[Stored dataset items]
Start of Block

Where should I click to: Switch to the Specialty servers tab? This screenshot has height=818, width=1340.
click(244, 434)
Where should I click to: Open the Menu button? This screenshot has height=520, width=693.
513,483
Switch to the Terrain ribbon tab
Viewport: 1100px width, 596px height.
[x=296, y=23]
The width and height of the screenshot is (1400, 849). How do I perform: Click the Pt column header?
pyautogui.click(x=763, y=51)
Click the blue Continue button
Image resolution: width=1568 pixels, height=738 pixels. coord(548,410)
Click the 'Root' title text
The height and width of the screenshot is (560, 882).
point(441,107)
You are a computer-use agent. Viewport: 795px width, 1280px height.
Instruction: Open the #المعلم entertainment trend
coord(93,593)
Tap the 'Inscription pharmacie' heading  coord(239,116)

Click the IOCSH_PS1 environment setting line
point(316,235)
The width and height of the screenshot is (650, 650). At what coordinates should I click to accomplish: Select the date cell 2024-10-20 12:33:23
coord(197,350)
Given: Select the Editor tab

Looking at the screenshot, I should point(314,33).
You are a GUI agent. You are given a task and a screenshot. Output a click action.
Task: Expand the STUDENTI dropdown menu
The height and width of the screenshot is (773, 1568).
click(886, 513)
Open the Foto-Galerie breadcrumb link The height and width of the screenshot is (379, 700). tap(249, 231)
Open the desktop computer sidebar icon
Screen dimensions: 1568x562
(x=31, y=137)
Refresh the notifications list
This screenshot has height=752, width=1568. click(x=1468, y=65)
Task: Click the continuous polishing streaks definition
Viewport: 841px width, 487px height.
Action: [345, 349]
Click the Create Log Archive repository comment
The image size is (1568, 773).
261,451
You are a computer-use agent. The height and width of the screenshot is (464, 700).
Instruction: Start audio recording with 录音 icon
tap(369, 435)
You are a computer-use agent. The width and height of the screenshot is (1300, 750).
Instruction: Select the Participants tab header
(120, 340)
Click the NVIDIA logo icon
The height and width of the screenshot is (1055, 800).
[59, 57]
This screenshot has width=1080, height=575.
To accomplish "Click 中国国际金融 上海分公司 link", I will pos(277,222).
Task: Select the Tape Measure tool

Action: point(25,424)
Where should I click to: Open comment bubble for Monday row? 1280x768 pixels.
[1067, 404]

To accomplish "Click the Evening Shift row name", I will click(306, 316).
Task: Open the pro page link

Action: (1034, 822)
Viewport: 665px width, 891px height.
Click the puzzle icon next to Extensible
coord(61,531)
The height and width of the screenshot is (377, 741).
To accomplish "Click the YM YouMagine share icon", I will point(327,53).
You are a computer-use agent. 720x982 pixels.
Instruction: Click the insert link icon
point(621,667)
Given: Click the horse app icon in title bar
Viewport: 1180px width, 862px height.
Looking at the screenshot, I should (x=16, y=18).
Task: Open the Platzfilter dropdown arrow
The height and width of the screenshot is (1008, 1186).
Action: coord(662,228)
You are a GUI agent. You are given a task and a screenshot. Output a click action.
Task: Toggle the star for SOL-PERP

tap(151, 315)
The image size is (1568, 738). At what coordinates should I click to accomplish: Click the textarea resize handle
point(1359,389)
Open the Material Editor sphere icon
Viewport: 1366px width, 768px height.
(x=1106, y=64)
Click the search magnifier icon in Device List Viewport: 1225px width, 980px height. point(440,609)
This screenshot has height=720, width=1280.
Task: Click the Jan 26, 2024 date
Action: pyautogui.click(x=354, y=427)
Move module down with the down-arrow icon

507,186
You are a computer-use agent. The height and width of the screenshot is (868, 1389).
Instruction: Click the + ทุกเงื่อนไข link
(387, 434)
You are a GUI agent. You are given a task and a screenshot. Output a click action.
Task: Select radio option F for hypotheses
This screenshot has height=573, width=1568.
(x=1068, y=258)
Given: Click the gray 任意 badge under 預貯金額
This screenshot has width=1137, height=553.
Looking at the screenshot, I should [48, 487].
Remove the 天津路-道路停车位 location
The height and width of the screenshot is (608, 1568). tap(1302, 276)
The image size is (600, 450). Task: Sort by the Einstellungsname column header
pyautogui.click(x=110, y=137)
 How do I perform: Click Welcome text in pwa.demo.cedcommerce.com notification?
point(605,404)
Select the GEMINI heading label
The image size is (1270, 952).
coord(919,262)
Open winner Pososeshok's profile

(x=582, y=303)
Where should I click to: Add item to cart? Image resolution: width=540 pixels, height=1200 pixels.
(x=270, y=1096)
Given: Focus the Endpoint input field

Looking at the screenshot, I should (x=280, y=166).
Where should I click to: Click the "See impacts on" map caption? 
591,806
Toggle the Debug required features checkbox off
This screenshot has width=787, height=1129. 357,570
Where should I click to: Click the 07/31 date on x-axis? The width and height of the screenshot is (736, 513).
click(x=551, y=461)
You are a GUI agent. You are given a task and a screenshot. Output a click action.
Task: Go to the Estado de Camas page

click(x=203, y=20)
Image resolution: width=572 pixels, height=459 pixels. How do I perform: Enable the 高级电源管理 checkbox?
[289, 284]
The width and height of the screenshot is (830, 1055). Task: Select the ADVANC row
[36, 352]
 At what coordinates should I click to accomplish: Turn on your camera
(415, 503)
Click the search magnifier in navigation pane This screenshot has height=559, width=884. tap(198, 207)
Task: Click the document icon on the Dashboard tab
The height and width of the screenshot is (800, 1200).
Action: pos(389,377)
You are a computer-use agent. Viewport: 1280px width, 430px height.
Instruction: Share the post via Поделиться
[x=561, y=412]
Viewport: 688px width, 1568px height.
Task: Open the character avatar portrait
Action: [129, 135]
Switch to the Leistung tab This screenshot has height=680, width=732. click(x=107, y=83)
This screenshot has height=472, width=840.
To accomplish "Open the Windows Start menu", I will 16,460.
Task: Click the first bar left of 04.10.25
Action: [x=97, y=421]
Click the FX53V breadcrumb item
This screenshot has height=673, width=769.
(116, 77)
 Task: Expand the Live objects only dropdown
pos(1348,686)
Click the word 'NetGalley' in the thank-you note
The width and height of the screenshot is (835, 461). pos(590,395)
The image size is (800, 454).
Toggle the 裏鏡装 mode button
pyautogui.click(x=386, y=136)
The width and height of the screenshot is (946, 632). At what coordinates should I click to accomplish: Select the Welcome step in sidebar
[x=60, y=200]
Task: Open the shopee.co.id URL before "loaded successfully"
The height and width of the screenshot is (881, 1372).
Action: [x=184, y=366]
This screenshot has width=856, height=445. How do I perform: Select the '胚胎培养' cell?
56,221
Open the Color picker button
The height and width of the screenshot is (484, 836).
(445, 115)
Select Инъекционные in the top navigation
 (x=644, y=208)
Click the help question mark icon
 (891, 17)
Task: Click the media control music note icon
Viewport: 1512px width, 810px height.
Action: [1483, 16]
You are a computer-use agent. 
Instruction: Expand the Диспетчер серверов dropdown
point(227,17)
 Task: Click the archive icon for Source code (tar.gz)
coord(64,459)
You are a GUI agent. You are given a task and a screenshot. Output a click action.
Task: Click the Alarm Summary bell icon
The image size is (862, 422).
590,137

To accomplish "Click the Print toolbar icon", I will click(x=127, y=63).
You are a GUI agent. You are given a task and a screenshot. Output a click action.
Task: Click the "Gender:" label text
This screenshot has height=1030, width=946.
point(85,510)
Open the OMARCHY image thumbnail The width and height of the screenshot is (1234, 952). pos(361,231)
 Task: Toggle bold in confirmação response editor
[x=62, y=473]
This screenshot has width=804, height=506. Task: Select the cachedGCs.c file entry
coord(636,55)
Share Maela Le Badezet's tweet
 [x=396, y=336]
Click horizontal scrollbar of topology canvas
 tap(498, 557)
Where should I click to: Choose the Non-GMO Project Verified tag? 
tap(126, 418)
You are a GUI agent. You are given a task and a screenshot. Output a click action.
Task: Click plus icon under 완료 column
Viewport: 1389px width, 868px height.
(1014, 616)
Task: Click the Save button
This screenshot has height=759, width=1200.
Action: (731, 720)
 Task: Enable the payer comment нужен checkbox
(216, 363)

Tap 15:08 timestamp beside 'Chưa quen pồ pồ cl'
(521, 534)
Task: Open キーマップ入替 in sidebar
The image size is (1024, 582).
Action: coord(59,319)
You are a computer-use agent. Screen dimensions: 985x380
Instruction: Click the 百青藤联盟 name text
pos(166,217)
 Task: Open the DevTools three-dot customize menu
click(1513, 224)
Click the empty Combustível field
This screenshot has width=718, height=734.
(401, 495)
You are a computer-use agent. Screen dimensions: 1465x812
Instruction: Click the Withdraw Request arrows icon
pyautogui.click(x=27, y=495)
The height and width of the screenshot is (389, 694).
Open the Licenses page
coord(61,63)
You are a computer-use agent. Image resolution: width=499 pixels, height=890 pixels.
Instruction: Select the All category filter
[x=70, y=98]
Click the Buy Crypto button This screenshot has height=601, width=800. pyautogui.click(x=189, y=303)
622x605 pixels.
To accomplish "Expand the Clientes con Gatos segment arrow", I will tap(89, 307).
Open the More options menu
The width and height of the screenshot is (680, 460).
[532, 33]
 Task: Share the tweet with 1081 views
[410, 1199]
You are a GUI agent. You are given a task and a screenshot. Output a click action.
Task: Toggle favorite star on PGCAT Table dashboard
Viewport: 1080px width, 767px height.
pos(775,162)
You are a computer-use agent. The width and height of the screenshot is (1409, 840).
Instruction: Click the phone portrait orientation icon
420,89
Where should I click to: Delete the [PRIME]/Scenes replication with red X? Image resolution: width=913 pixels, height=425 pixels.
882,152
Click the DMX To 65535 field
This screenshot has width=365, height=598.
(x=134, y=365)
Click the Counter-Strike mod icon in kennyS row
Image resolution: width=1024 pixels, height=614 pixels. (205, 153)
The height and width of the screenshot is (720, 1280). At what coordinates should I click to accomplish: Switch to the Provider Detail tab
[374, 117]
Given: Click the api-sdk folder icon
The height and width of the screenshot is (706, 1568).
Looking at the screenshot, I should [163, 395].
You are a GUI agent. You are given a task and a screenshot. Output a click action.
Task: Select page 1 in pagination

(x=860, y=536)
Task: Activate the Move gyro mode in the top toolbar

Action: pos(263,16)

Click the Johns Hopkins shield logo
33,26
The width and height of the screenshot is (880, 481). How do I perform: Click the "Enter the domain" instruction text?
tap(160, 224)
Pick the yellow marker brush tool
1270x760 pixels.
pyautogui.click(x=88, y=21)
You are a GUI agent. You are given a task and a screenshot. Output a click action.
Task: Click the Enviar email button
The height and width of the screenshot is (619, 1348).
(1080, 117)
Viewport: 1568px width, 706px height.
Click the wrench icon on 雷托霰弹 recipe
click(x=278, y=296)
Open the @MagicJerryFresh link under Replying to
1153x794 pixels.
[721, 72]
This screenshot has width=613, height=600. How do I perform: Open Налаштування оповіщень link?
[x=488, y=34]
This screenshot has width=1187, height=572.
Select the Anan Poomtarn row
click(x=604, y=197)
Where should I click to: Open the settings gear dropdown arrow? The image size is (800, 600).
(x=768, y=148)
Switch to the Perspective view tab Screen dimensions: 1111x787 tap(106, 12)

End of Block

== Assignment ==
Scan the records above for the word "label" and return every line where it occurs.

== Solution to this task ==
Select the GEMINI heading label
Task: Click the "Gender:" label text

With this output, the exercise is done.